__EXERCISE INSTRUCTIONS__. If an entry contains a picture, leave the picture out and reproduce everything else in the records below exactly.

__MATERIAL PROVIDED__.
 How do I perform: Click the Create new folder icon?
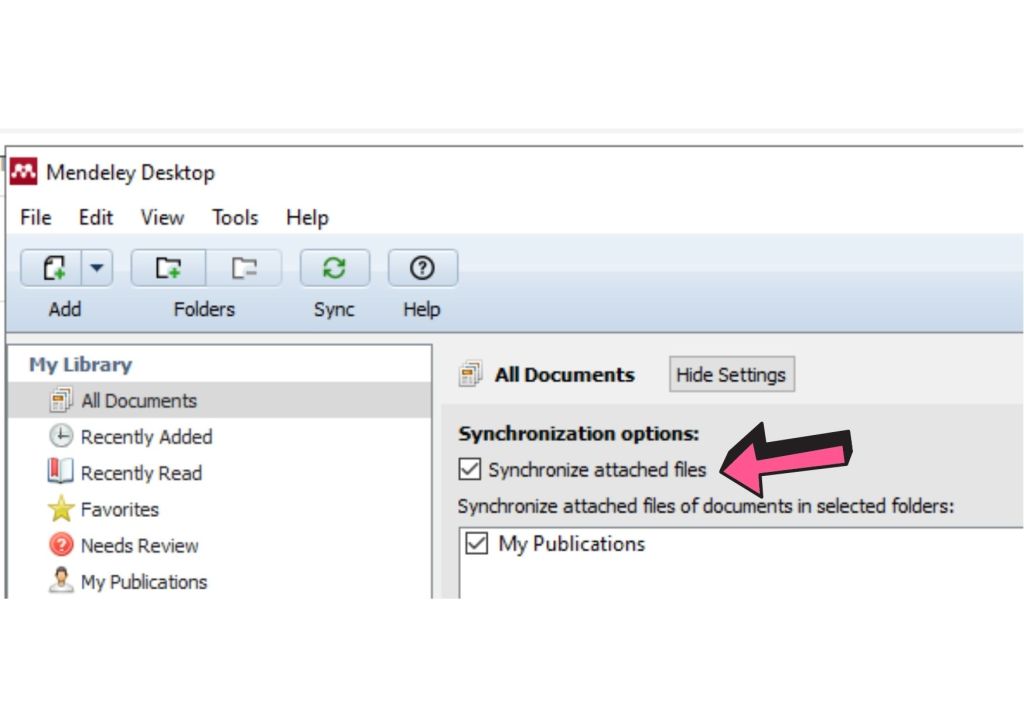pos(168,268)
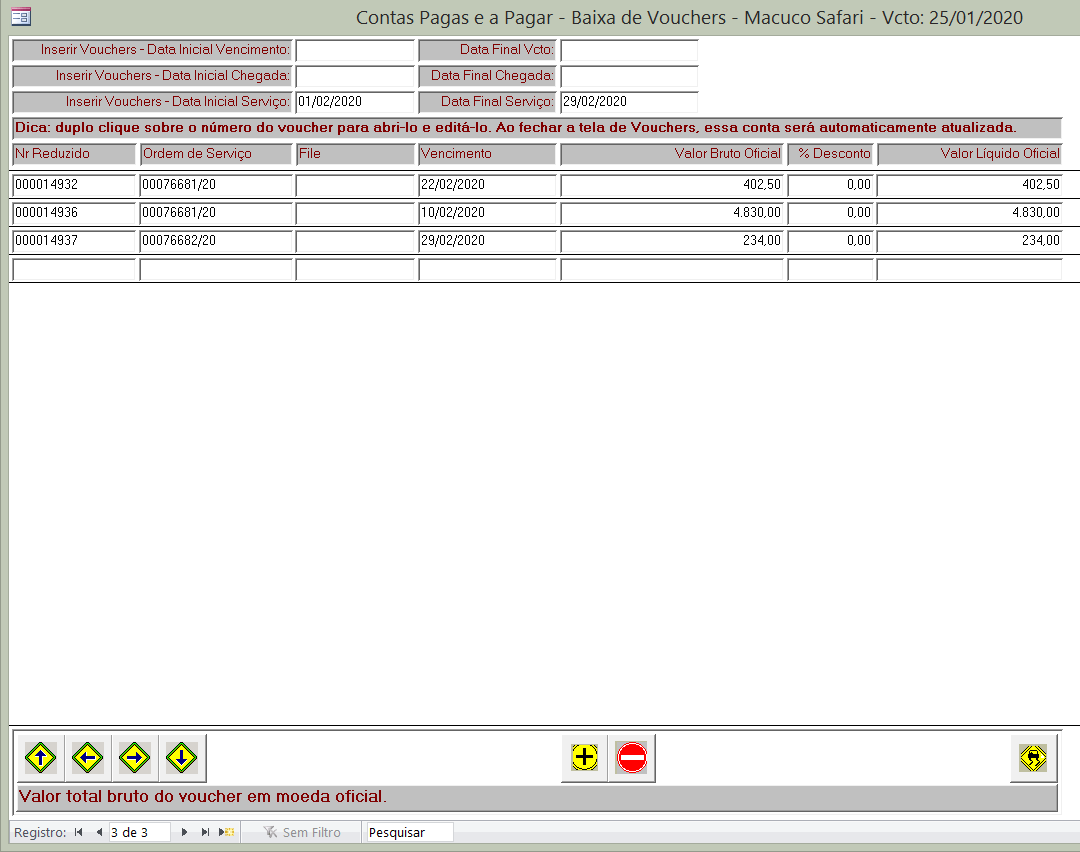Go to previous record in navigation bar
Screen dimensions: 1080x852
[x=99, y=832]
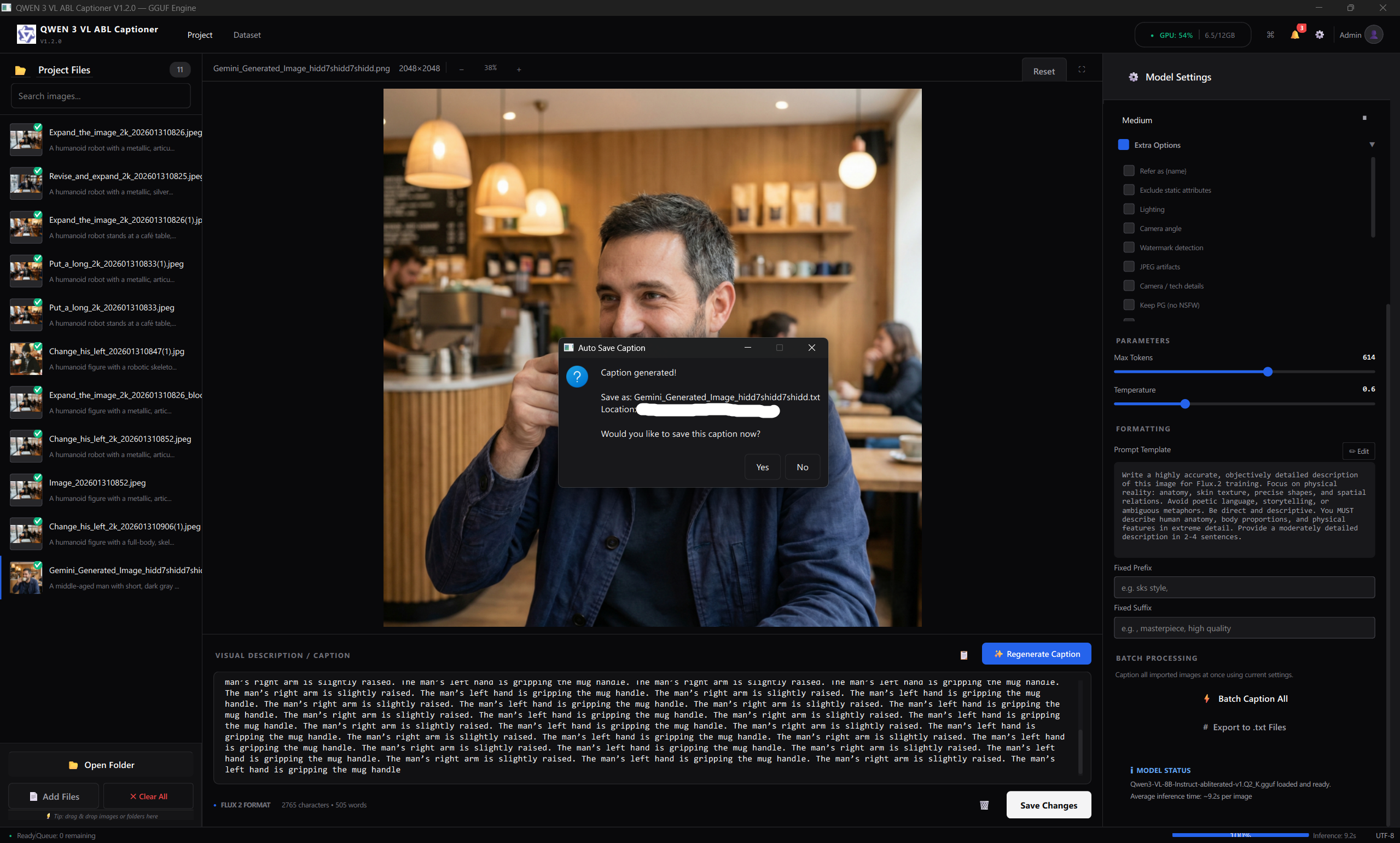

__RESPONSE FOR THIS EXERCISE__.
 How do I perform: Click the Create new folder icon?
pos(168,268)
Go to previous record in navigation bar
Screen dimensions: 1080x852
[x=99, y=832]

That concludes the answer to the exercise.